On the other hand, non-particulate, non-abrasive, wax-like pearlescers depend on their being suspended in the liquid medium in a crystalline state to produce pearlescence. These pearlescers, however, have several disadvantages. The compositions must frequently be stored and aged over a period of several weeks or more before the pearlescer reaches a satisfactory crystalline state. Such aging storage is commercially impractical, since the quality and consistency of the result is not readily predictable. Additionally, the viscosity of shampoos prepared with such pearlescers tends to continuously change to some unpredictable level after pearlescence initially develops, thereby presenting added product quality control problems.

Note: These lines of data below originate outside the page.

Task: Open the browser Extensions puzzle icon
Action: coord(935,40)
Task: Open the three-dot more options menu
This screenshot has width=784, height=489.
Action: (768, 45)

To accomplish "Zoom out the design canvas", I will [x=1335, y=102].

In my U.S. Pat. No. 4,438,096, issued Mar. 20, 1984, to the assignee of this invention, I teach the use of the fatty acid ester, myristyl myristate, as the pearlescing agent for a shampoo prepared by a direct-type method disclosed therein. The teachings of that patent are incorporated herein by reference, and the method of preparing a shampoo of that patent is also referrred to as the "Preston" method.
In the Preston method, the myristyl myristate was admixed directly with the liquid medium of the composition, while the ester was in a liquid state and the liquid medium was heated to a temperature above the melting point of myristyl myristate. The liquid medium contained water and an amount of surface active agent effective for cleansing.

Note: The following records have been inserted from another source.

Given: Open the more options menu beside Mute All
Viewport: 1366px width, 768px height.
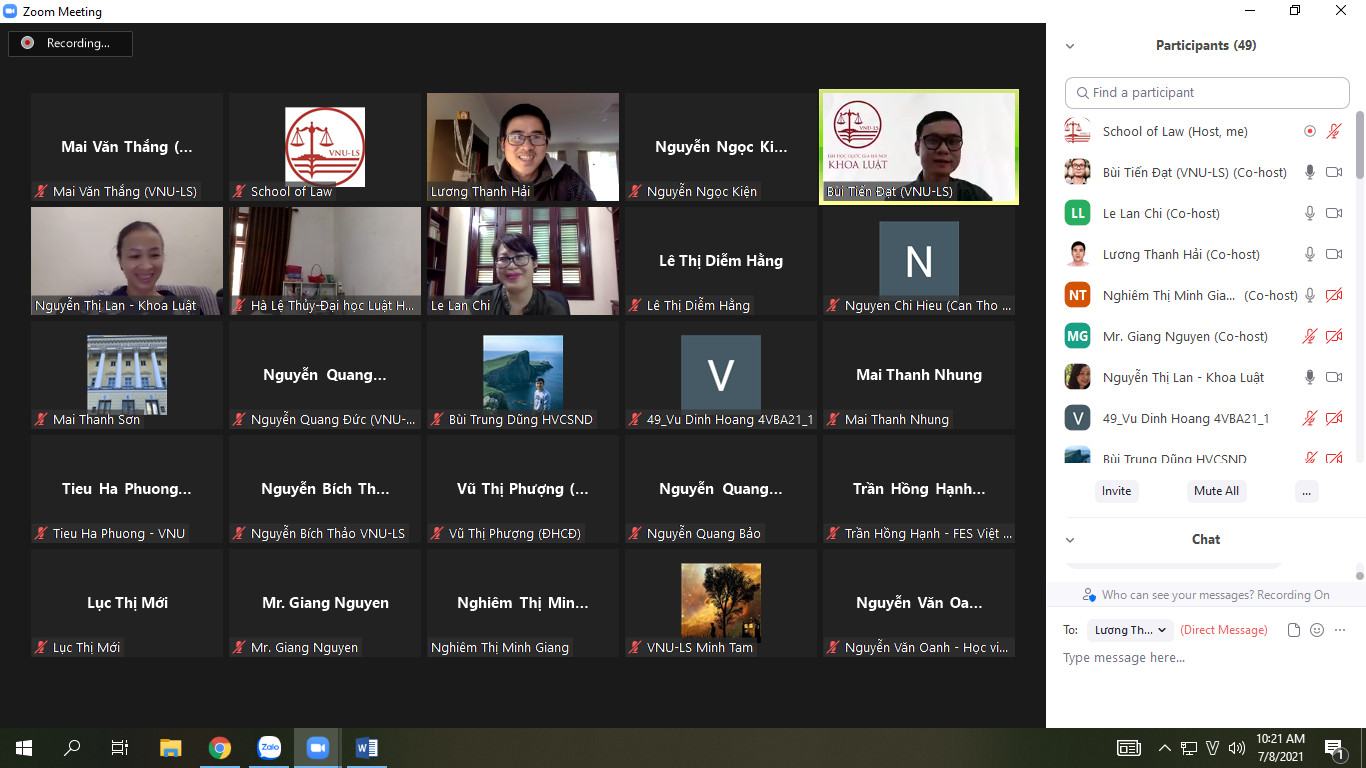Looking at the screenshot, I should pos(1306,491).
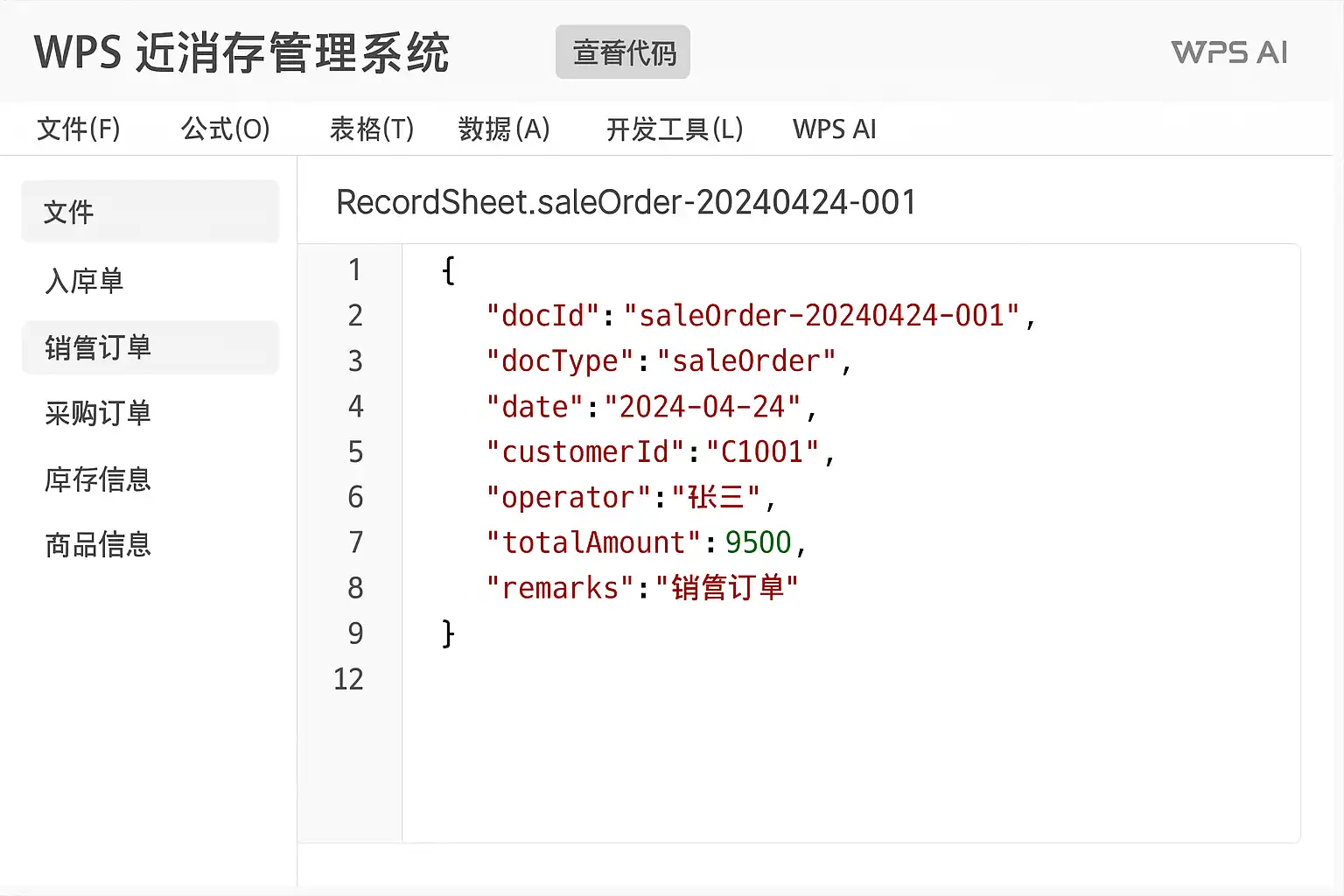This screenshot has width=1344, height=896.
Task: Select 文件 in the left sidebar
Action: [x=150, y=212]
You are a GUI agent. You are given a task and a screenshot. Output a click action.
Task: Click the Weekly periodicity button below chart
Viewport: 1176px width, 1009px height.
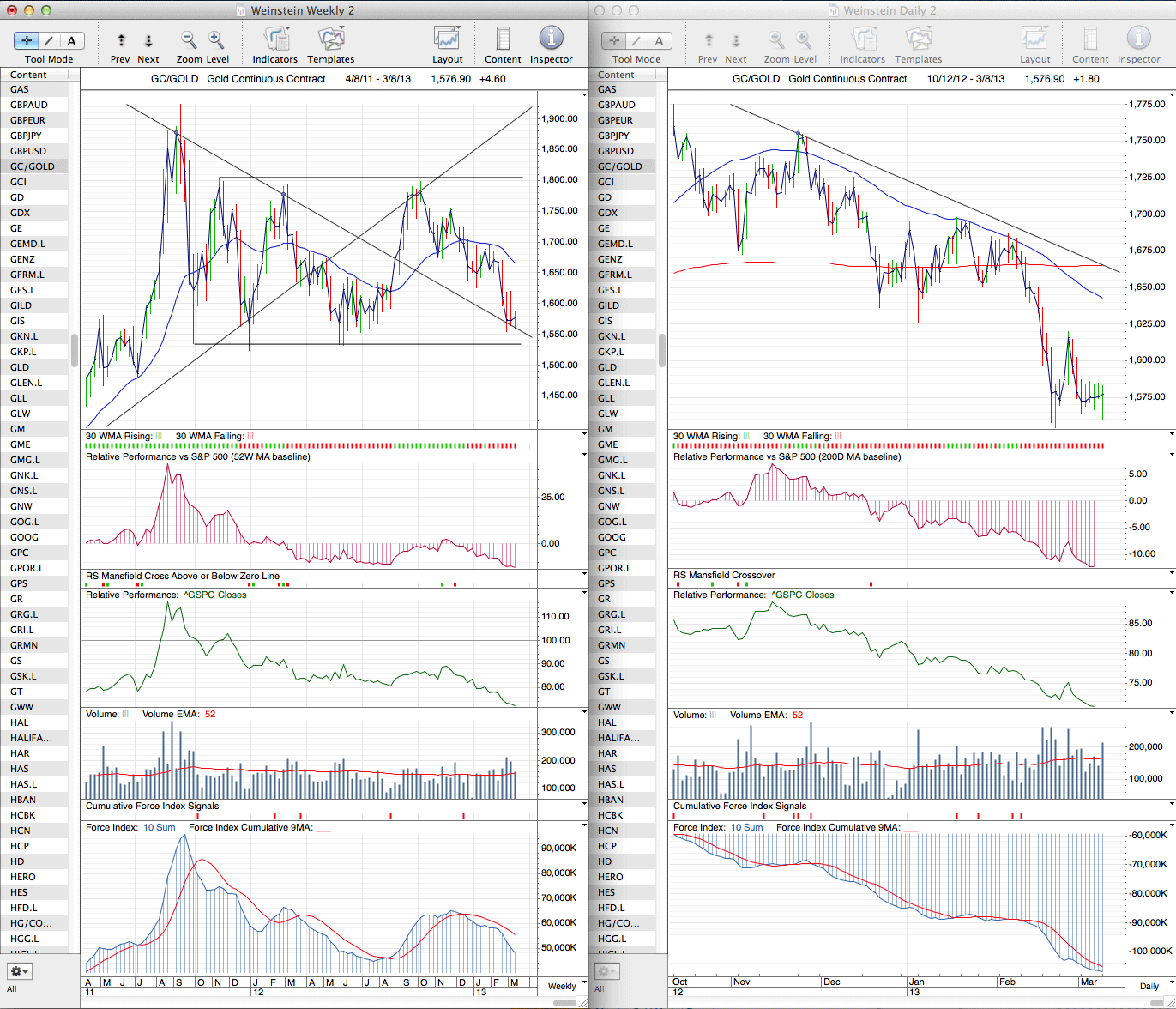562,986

Myristyl myristate was noted in my above patent as being a singularly useful pearlescing agent in the group of fatty alcohol esters of fatty acids that are homologous esters of myristyl myristate for shampoos prepared according to the method taught therein. For example, cetyl palmitate did not form a pearlescent shampoo when it was substituted for myristyl myristate.
My patent also teaches that at low levels of about 0.2 weight percent of myristyl myristate, pearlescence developed slowly over an aging period of about two weeks, and that in amounts greater than about 1 weight percent of the shampoo, phase separation of the fatty acid ester from the rest of the shampoo took place. Thus, where the total amount of pearlescing agent used fell outside the range of about 0.25 to about 1 weight percent of the total composition, the addition of phase-stabilizing ingredients was needed for preparation of stable, non-separating pearlescent compositions.
There is a need, therefore, for a pearlescing agent and method of preparing a pearlescent product capable of producing a consistently predictable pearlescence, especially in a shampoo, within a commercially reasonable time period.